- _EXERCISE DIRECTIONS_:
What follows is a set of records; copy all of it exactly.

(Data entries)
····················

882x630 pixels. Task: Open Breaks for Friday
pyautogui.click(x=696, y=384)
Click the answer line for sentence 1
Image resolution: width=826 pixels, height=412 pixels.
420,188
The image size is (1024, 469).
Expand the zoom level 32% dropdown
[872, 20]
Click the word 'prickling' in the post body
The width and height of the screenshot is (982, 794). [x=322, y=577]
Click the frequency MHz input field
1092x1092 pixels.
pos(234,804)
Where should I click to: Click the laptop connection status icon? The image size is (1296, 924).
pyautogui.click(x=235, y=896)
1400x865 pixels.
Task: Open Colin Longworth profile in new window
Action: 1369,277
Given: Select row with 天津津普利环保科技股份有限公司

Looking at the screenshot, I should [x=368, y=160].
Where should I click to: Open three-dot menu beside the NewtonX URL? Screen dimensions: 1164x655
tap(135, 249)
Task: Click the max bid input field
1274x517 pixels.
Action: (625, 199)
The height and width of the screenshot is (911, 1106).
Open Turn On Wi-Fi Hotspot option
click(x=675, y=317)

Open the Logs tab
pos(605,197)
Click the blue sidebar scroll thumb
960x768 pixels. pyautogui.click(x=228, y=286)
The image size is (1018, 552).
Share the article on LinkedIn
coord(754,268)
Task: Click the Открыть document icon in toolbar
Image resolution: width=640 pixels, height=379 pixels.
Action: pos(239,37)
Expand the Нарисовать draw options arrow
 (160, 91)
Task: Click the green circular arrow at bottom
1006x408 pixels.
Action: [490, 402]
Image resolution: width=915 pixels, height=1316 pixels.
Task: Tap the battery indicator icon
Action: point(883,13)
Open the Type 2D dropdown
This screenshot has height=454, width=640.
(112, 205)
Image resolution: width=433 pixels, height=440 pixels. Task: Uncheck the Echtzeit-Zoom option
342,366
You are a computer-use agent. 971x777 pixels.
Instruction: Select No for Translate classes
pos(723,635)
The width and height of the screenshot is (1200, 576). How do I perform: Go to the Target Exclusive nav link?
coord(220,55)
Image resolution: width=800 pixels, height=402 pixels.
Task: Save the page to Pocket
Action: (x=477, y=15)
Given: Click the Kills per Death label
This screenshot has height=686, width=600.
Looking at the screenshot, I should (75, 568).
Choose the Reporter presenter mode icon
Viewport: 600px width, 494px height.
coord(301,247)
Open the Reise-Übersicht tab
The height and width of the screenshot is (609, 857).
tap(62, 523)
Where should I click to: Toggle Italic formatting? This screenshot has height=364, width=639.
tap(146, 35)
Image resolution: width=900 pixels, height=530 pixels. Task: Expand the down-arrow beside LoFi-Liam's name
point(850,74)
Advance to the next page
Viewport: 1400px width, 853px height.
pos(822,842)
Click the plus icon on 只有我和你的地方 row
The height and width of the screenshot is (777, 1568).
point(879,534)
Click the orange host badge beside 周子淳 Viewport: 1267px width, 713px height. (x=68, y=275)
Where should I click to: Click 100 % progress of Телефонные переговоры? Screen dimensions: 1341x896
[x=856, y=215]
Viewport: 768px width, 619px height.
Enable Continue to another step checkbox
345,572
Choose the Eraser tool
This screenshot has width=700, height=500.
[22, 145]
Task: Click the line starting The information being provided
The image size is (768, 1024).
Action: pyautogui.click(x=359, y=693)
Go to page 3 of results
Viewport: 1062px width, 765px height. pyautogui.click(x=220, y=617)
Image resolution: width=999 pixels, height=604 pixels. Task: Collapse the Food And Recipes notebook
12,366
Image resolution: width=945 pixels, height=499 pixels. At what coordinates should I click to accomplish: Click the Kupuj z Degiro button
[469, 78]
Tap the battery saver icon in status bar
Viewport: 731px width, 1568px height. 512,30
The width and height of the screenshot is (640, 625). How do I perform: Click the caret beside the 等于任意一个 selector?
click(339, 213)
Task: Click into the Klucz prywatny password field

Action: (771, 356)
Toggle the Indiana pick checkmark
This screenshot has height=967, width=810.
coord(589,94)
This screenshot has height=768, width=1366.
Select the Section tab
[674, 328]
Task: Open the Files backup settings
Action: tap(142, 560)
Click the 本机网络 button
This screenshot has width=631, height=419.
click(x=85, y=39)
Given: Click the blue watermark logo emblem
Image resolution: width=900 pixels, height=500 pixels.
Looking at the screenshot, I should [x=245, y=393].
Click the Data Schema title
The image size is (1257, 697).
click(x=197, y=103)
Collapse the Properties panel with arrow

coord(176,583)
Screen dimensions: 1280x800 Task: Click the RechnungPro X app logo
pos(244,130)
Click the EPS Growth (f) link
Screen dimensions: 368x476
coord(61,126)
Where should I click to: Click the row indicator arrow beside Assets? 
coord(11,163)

····················

- _EXERCISE OUTPUT_:
882x630 pixels. Task: Open Breaks for Friday
pyautogui.click(x=696, y=384)
Click the answer line for sentence 1
Image resolution: width=826 pixels, height=412 pixels.
420,188
The image size is (1024, 469).
Expand the zoom level 32% dropdown
[872, 20]
Click the word 'prickling' in the post body
The width and height of the screenshot is (982, 794). [x=322, y=577]
Click the frequency MHz input field
1092x1092 pixels.
pos(234,804)
Where should I click to: Click the laptop connection status icon? The image size is (1296, 924).
pyautogui.click(x=235, y=896)
1400x865 pixels.
Task: Open Colin Longworth profile in new window
Action: 1369,277
Given: Select row with 天津津普利环保科技股份有限公司

Looking at the screenshot, I should [x=368, y=160].
Where should I click to: Open three-dot menu beside the NewtonX URL? Screen dimensions: 1164x655
tap(135, 249)
Task: Click the max bid input field
1274x517 pixels.
Action: (625, 199)
The height and width of the screenshot is (911, 1106).
Open Turn On Wi-Fi Hotspot option
click(x=675, y=317)

Open the Logs tab
pos(605,197)
Click the blue sidebar scroll thumb
960x768 pixels. pyautogui.click(x=228, y=286)
The image size is (1018, 552).
Share the article on LinkedIn
coord(754,268)
Task: Click the Открыть document icon in toolbar
Image resolution: width=640 pixels, height=379 pixels.
Action: pos(239,37)
Expand the Нарисовать draw options arrow
 (160, 91)
Task: Click the green circular arrow at bottom
1006x408 pixels.
Action: [490, 402]
Image resolution: width=915 pixels, height=1316 pixels.
Task: Tap the battery indicator icon
Action: point(883,13)
Open the Type 2D dropdown
This screenshot has height=454, width=640.
(112, 205)
Image resolution: width=433 pixels, height=440 pixels. Task: Uncheck the Echtzeit-Zoom option
342,366
You are a computer-use agent. 971x777 pixels.
Instruction: Select No for Translate classes
pos(723,635)
The width and height of the screenshot is (1200, 576). How do I perform: Go to the Target Exclusive nav link?
coord(220,55)
Image resolution: width=800 pixels, height=402 pixels.
Task: Save the page to Pocket
Action: (x=477, y=15)
Given: Click the Kills per Death label
This screenshot has height=686, width=600.
Looking at the screenshot, I should (75, 568).
Choose the Reporter presenter mode icon
Viewport: 600px width, 494px height.
coord(301,247)
Open the Reise-Übersicht tab
The height and width of the screenshot is (609, 857).
tap(62, 523)
Where should I click to: Toggle Italic formatting? This screenshot has height=364, width=639.
tap(146, 35)
Image resolution: width=900 pixels, height=530 pixels. Task: Expand the down-arrow beside LoFi-Liam's name
point(850,74)
Advance to the next page
Viewport: 1400px width, 853px height.
pos(822,842)
Click the plus icon on 只有我和你的地方 row
The height and width of the screenshot is (777, 1568).
point(879,534)
Click the orange host badge beside 周子淳 Viewport: 1267px width, 713px height. (x=68, y=275)
Where should I click to: Click 100 % progress of Телефонные переговоры? Screen dimensions: 1341x896
[x=856, y=215]
Viewport: 768px width, 619px height.
Enable Continue to another step checkbox
345,572
Choose the Eraser tool
This screenshot has width=700, height=500.
[22, 145]
Task: Click the line starting The information being provided
The image size is (768, 1024).
Action: pyautogui.click(x=359, y=693)
Go to page 3 of results
Viewport: 1062px width, 765px height. pyautogui.click(x=220, y=617)
Image resolution: width=999 pixels, height=604 pixels. Task: Collapse the Food And Recipes notebook
12,366
Image resolution: width=945 pixels, height=499 pixels. At what coordinates should I click to accomplish: Click the Kupuj z Degiro button
[469, 78]
Tap the battery saver icon in status bar
Viewport: 731px width, 1568px height. 512,30
The width and height of the screenshot is (640, 625). How do I perform: Click the caret beside the 等于任意一个 selector?
click(339, 213)
Task: Click into the Klucz prywatny password field

Action: (771, 356)
Toggle the Indiana pick checkmark
This screenshot has height=967, width=810.
coord(589,94)
This screenshot has height=768, width=1366.
Select the Section tab
[674, 328]
Task: Open the Files backup settings
Action: tap(142, 560)
Click the 本机网络 button
This screenshot has width=631, height=419.
click(x=85, y=39)
Given: Click the blue watermark logo emblem
Image resolution: width=900 pixels, height=500 pixels.
Looking at the screenshot, I should [x=245, y=393].
Click the Data Schema title
The image size is (1257, 697).
click(x=197, y=103)
Collapse the Properties panel with arrow

coord(176,583)
Screen dimensions: 1280x800 Task: Click the RechnungPro X app logo
pos(244,130)
Click the EPS Growth (f) link
Screen dimensions: 368x476
coord(61,126)
Where should I click to: Click the row indicator arrow beside Assets? 
coord(11,163)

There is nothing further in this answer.